### Exercise instructions
Whatever appears in the entries must be given again exactly.

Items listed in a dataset

* * *

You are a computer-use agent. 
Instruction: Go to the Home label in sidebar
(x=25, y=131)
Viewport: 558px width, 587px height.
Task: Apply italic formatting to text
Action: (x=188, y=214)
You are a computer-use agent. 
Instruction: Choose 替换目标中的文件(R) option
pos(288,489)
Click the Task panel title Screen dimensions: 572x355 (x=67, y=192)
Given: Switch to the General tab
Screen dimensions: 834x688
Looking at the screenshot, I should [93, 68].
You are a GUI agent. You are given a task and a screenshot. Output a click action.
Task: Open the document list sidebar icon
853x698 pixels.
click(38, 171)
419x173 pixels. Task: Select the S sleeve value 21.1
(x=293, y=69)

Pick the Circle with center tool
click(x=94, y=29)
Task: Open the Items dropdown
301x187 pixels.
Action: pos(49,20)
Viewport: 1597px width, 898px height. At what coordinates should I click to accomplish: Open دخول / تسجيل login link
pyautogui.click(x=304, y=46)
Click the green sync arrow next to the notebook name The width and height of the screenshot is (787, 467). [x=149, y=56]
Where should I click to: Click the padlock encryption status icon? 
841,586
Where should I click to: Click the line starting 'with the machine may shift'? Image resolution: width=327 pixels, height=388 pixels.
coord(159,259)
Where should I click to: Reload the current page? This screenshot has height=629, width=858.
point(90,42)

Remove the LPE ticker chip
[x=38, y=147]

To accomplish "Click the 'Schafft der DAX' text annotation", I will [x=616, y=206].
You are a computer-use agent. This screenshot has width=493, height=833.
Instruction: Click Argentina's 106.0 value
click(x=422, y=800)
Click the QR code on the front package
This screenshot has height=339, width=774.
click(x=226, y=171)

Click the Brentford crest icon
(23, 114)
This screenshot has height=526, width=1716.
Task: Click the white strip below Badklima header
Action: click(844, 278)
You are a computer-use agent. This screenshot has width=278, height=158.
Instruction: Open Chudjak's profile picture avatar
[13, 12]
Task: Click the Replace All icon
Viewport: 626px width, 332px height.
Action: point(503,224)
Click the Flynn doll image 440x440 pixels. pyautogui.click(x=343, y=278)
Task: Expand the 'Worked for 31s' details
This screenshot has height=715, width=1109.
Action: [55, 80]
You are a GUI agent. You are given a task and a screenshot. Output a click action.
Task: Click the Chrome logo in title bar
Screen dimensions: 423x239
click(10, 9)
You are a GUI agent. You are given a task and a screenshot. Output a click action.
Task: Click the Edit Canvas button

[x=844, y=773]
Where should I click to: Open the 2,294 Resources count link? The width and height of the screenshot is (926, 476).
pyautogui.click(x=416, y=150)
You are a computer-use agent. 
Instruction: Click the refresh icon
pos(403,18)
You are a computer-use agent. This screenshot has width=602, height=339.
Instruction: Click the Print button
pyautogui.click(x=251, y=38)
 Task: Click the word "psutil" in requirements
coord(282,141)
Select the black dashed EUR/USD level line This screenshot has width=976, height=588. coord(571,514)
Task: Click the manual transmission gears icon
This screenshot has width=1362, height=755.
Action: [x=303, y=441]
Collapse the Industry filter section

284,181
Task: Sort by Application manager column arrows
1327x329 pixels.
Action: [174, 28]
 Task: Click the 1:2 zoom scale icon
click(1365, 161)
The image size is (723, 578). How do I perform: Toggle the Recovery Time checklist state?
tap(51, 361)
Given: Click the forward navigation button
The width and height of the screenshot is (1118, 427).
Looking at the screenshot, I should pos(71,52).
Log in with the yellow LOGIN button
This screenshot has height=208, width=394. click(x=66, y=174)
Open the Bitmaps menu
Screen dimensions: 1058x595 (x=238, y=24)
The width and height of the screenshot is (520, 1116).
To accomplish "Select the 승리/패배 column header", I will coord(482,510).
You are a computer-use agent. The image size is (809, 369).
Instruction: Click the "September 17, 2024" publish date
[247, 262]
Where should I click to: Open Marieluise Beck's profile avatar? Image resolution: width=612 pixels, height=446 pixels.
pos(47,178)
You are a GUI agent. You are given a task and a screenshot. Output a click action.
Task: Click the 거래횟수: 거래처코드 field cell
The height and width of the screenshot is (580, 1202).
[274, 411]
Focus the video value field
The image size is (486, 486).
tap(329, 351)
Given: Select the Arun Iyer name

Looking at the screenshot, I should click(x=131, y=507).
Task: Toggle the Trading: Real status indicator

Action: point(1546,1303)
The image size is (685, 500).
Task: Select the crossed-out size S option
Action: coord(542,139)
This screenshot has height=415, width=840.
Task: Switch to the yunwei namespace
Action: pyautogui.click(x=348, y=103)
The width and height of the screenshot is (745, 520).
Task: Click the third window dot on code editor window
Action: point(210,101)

* * *

### Response to the exercise
You are a computer-use agent. 
Instruction: Go to the Home label in sidebar
(x=25, y=131)
Viewport: 558px width, 587px height.
Task: Apply italic formatting to text
Action: (x=188, y=214)
You are a computer-use agent. 
Instruction: Choose 替换目标中的文件(R) option
pos(288,489)
Click the Task panel title Screen dimensions: 572x355 (x=67, y=192)
Given: Switch to the General tab
Screen dimensions: 834x688
Looking at the screenshot, I should [93, 68].
You are a GUI agent. You are given a task and a screenshot. Output a click action.
Task: Open the document list sidebar icon
853x698 pixels.
click(38, 171)
419x173 pixels. Task: Select the S sleeve value 21.1
(x=293, y=69)

Pick the Circle with center tool
click(x=94, y=29)
Task: Open the Items dropdown
301x187 pixels.
Action: pos(49,20)
Viewport: 1597px width, 898px height. At what coordinates should I click to accomplish: Open دخول / تسجيل login link
pyautogui.click(x=304, y=46)
Click the green sync arrow next to the notebook name The width and height of the screenshot is (787, 467). [x=149, y=56]
Where should I click to: Click the padlock encryption status icon? 
841,586
Where should I click to: Click the line starting 'with the machine may shift'? Image resolution: width=327 pixels, height=388 pixels.
coord(159,259)
Where should I click to: Reload the current page? This screenshot has height=629, width=858.
point(90,42)

Remove the LPE ticker chip
[x=38, y=147]

To accomplish "Click the 'Schafft der DAX' text annotation", I will [x=616, y=206].
You are a computer-use agent. This screenshot has width=493, height=833.
Instruction: Click Argentina's 106.0 value
click(x=422, y=800)
Click the QR code on the front package
This screenshot has height=339, width=774.
click(x=226, y=171)

Click the Brentford crest icon
(23, 114)
This screenshot has height=526, width=1716.
Task: Click the white strip below Badklima header
Action: click(844, 278)
You are a computer-use agent. This screenshot has width=278, height=158.
Instruction: Open Chudjak's profile picture avatar
[13, 12]
Task: Click the Replace All icon
Viewport: 626px width, 332px height.
Action: point(503,224)
Click the Flynn doll image 440x440 pixels. pyautogui.click(x=343, y=278)
Task: Expand the 'Worked for 31s' details
This screenshot has height=715, width=1109.
Action: [55, 80]
You are a GUI agent. You are given a task and a screenshot. Output a click action.
Task: Click the Chrome logo in title bar
Screen dimensions: 423x239
click(10, 9)
You are a GUI agent. You are given a task and a screenshot. Output a click action.
Task: Click the Edit Canvas button

[x=844, y=773]
Where should I click to: Open the 2,294 Resources count link? The width and height of the screenshot is (926, 476).
pyautogui.click(x=416, y=150)
You are a computer-use agent. 
Instruction: Click the refresh icon
pos(403,18)
You are a computer-use agent. This screenshot has width=602, height=339.
Instruction: Click the Print button
pyautogui.click(x=251, y=38)
 Task: Click the word "psutil" in requirements
coord(282,141)
Select the black dashed EUR/USD level line This screenshot has width=976, height=588. coord(571,514)
Task: Click the manual transmission gears icon
This screenshot has width=1362, height=755.
Action: [x=303, y=441]
Collapse the Industry filter section

284,181
Task: Sort by Application manager column arrows
1327x329 pixels.
Action: [174, 28]
 Task: Click the 1:2 zoom scale icon
click(1365, 161)
The image size is (723, 578). How do I perform: Toggle the Recovery Time checklist state?
tap(51, 361)
Given: Click the forward navigation button
The width and height of the screenshot is (1118, 427).
Looking at the screenshot, I should pos(71,52).
Log in with the yellow LOGIN button
This screenshot has height=208, width=394. click(x=66, y=174)
Open the Bitmaps menu
Screen dimensions: 1058x595 (x=238, y=24)
The width and height of the screenshot is (520, 1116).
To accomplish "Select the 승리/패배 column header", I will coord(482,510).
You are a computer-use agent. The image size is (809, 369).
Instruction: Click the "September 17, 2024" publish date
[247, 262]
Where should I click to: Open Marieluise Beck's profile avatar? Image resolution: width=612 pixels, height=446 pixels.
pos(47,178)
You are a GUI agent. You are given a task and a screenshot. Output a click action.
Task: Click the 거래횟수: 거래처코드 field cell
The height and width of the screenshot is (580, 1202).
[274, 411]
Focus the video value field
The image size is (486, 486).
tap(329, 351)
Given: Select the Arun Iyer name

Looking at the screenshot, I should click(x=131, y=507).
Task: Toggle the Trading: Real status indicator

Action: point(1546,1303)
The image size is (685, 500).
Task: Select the crossed-out size S option
Action: coord(542,139)
This screenshot has height=415, width=840.
Task: Switch to the yunwei namespace
Action: pyautogui.click(x=348, y=103)
The width and height of the screenshot is (745, 520).
Task: Click the third window dot on code editor window
Action: point(210,101)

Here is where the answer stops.